Mr Lamonby says: ‘It was ridiculous. They were wasting an enormous amount of time and energy on a storm in a teacup. I gazed out of the window into the courtyard and reflected that if this was 300 years ago, they’d build a bonfire and stick me on it as a heretic.

‘Until this point there had been no complaints about me in six years, only praise. As things developed, the university seemed to be creating a case against me, pointing out that I was using forbidden pronouns such as “they” to describe a nationality. It was all so petty.’

Mr Lamonby reflects that his generation went to university to spread their wings and push boundaries. But nowadays he fears there are too many rules to protect students – and lecturers, as his experience demonstrates – from perceived offence.
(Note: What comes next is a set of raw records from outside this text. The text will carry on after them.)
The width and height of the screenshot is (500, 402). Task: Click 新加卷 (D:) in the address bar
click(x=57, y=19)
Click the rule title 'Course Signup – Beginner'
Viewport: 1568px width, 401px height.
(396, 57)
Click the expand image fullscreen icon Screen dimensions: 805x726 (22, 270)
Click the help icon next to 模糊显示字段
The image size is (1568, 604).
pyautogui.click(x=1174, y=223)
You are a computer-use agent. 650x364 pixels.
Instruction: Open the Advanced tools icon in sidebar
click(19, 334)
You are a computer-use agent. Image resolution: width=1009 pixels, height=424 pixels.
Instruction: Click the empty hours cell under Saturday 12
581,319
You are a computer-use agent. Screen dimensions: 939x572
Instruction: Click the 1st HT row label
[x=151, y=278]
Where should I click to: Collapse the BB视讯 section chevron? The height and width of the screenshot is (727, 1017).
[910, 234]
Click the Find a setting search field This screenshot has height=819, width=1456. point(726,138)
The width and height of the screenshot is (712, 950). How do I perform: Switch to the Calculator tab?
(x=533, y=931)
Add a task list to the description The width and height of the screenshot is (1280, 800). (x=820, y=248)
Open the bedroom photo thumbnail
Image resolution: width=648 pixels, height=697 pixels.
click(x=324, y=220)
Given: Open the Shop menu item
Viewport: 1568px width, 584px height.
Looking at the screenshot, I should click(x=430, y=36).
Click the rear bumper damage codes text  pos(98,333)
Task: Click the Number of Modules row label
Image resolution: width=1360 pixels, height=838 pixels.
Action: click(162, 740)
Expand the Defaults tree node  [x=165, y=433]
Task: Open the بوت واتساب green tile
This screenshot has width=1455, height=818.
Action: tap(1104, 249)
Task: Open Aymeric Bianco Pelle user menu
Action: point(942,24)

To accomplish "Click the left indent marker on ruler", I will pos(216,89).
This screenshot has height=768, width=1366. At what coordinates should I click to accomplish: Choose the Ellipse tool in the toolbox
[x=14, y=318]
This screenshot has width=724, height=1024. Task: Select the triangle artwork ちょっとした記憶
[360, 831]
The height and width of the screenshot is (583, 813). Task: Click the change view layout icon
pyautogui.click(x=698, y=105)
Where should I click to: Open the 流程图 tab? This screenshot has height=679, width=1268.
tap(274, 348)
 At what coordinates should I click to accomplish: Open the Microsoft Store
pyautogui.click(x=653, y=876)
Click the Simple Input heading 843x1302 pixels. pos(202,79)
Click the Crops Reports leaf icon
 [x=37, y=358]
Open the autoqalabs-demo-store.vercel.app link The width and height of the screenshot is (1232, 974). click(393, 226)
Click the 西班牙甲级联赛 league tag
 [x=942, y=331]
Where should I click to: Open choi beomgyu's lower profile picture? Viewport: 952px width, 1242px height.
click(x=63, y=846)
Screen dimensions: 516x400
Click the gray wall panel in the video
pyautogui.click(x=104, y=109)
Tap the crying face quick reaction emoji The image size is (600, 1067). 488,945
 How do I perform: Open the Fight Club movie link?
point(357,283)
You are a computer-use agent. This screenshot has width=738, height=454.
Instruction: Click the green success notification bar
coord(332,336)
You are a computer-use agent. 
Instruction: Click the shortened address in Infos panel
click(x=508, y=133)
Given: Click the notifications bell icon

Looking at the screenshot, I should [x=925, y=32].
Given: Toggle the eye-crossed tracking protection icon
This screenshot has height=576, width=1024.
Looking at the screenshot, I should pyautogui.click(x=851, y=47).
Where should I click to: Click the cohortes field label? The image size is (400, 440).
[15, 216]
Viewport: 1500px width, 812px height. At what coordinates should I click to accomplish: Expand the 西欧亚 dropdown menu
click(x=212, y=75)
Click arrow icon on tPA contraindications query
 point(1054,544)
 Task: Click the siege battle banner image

‘It’s very anti-intellectual, this idea that different views must be stifled. I believe that freedom of speech has limitations, but what is happening in our colleges and universities is very sad.

‘I simply wanted to help, to pass on my knowledge in the way that great man – who helped design the Second World War Wellington bomber, incidentally – did for me when I was starting out.

‘To be called a racist after the life I’ve led is deeply wounding. I’ve been all over the world, experienced all sorts of cultures. It opens your eyes, gives you a greater understanding of human nature.

‘One thing I have noticed is that people are the same wherever you go. They might be a different colour because of the density of the sunlight but they’re all the same – same needs and hopes and aspirations. To me there is only one race and that’s the human race and we’re all members of it.’

Dr Bonar was unavailable for comment.

Solent University said: ‘We are pleased with the outcome of this hearing and its reflection of Solent’s commitment to our university values and to promoting equality, diversity and inclusivity for everyone who works and studies with us.’